_WHAT IS REQUIRED_
In the entries below, find the line with "Click the tcl86t.dll file icon" and the line with "You are a computer-use agent. Image". Return those two lines and all lines between them, exactly.

Records from a data source:
▼

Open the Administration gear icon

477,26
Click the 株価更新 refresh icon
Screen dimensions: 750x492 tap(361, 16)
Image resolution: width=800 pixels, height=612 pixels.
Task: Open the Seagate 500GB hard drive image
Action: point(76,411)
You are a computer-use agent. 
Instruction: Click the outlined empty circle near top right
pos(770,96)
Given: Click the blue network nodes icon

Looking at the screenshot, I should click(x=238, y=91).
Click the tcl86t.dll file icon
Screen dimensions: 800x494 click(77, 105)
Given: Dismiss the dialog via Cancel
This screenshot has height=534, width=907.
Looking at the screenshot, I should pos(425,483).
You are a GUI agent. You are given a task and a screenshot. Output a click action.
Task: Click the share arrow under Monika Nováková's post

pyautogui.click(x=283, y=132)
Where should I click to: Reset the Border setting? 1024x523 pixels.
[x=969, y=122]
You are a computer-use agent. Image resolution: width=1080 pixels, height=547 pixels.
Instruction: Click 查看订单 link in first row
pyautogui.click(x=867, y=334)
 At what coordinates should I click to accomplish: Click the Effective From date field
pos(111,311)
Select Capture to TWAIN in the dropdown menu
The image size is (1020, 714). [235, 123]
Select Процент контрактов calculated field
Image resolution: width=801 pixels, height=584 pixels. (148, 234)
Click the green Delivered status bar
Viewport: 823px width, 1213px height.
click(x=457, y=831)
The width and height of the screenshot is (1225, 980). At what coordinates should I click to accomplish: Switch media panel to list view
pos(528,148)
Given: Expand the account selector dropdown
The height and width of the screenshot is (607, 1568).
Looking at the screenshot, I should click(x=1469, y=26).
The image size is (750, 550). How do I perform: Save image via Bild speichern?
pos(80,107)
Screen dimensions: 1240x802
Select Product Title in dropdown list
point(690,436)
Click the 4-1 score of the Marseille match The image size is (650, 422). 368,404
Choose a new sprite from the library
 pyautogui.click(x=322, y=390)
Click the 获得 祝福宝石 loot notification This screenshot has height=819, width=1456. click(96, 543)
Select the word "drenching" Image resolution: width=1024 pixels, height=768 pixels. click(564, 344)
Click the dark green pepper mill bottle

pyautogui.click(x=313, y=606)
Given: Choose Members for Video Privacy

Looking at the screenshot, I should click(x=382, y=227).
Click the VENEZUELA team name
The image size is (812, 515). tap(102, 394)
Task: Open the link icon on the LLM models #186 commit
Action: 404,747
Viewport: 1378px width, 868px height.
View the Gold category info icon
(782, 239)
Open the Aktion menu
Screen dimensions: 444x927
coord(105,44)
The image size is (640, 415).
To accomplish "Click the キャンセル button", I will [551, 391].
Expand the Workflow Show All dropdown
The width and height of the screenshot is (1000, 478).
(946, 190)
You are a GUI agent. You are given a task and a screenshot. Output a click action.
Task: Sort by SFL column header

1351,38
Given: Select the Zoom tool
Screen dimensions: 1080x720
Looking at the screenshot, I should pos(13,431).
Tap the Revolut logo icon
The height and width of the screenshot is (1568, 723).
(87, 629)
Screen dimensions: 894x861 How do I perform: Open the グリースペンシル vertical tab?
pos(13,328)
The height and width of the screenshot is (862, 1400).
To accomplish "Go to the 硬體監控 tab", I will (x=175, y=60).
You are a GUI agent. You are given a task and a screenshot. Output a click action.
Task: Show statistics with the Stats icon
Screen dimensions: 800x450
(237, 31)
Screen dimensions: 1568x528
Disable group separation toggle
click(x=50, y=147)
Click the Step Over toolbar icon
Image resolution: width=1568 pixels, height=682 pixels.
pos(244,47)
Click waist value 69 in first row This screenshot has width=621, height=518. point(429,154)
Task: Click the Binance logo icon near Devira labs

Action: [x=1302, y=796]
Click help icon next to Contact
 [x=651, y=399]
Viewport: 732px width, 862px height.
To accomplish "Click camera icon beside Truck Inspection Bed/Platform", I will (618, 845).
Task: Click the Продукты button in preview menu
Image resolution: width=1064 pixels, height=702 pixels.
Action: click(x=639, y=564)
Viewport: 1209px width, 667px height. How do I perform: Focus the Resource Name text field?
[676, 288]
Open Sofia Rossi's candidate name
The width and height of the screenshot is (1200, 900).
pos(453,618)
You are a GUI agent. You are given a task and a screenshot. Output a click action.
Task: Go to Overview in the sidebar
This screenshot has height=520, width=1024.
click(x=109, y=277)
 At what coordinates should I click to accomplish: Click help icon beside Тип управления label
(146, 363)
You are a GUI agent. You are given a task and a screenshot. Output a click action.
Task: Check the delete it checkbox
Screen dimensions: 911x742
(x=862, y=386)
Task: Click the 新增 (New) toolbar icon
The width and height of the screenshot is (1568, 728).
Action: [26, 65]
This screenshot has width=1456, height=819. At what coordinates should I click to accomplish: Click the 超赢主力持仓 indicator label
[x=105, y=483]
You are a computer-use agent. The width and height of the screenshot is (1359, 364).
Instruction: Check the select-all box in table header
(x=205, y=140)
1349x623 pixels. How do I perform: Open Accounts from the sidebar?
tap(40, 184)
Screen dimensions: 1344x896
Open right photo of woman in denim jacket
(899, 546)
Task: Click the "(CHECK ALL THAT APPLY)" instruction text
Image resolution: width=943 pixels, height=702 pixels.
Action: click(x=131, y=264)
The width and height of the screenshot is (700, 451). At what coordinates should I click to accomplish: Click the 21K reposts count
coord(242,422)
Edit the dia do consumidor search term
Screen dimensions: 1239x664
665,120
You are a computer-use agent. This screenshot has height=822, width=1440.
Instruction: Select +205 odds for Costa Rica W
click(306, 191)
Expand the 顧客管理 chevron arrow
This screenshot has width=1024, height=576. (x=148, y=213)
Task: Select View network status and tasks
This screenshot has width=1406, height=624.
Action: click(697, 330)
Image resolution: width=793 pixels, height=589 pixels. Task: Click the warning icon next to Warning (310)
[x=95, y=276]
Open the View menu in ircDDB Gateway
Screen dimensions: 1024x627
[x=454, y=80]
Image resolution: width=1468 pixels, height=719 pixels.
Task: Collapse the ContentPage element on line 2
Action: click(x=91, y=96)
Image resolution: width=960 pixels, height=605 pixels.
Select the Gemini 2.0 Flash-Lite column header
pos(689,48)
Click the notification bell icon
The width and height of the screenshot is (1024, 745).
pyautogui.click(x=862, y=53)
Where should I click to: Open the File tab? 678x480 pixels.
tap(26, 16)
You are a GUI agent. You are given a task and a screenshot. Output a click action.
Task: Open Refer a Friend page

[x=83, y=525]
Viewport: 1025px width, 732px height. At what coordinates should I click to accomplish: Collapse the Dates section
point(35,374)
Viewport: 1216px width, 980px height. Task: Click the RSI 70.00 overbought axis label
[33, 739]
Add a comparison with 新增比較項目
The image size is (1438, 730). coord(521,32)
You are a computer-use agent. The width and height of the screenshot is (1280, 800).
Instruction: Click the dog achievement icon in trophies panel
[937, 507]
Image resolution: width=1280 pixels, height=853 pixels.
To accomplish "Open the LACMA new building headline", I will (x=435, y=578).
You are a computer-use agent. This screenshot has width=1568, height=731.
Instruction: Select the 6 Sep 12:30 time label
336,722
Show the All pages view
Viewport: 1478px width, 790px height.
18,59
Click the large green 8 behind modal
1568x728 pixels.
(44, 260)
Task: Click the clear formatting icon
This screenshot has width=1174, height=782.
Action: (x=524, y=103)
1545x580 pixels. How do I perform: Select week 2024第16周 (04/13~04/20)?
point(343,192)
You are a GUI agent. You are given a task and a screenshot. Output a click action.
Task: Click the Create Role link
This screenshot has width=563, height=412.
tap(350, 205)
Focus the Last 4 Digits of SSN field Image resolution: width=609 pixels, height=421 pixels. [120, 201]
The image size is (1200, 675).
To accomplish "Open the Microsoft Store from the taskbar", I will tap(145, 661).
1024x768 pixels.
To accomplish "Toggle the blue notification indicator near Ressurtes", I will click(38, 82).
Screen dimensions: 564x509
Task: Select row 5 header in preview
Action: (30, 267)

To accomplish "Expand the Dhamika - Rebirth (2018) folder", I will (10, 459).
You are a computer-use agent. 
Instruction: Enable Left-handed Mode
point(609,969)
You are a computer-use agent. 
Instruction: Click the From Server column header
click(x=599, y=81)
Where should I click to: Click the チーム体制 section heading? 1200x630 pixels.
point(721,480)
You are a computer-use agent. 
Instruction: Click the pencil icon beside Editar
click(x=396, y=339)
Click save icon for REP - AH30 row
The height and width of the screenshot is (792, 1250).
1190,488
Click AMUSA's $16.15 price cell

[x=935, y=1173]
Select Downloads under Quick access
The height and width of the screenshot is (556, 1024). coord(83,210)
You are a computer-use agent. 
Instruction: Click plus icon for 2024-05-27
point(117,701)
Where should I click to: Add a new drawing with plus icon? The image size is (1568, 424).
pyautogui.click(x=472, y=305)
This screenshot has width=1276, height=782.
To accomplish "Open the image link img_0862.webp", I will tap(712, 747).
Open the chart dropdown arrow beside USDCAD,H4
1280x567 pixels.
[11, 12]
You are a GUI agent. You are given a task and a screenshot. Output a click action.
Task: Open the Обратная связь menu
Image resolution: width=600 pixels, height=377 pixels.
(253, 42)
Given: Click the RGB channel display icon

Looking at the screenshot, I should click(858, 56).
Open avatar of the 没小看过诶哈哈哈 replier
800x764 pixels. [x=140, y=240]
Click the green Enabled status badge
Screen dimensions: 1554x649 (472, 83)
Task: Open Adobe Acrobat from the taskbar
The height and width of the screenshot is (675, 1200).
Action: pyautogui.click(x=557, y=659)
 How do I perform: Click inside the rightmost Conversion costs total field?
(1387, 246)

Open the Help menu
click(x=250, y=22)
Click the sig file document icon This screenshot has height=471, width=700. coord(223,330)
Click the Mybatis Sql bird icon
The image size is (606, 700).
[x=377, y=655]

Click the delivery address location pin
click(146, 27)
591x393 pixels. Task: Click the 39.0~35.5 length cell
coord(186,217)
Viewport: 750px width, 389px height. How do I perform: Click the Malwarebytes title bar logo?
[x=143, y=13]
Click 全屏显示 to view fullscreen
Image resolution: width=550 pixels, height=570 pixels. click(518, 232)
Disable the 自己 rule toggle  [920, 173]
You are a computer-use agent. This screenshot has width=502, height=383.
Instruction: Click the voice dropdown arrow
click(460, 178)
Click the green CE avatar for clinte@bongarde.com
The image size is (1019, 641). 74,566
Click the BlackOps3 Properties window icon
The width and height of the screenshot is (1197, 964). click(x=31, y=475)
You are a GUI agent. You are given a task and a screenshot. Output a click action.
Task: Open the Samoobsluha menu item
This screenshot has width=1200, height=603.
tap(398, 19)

▲

_SOLUTION BELOW_
Click the tcl86t.dll file icon
Screen dimensions: 800x494 click(77, 105)
Given: Dismiss the dialog via Cancel
This screenshot has height=534, width=907.
Looking at the screenshot, I should pos(425,483).
You are a GUI agent. You are given a task and a screenshot. Output a click action.
Task: Click the share arrow under Monika Nováková's post

pyautogui.click(x=283, y=132)
Where should I click to: Reset the Border setting? 1024x523 pixels.
[x=969, y=122]
You are a computer-use agent. Image resolution: width=1080 pixels, height=547 pixels.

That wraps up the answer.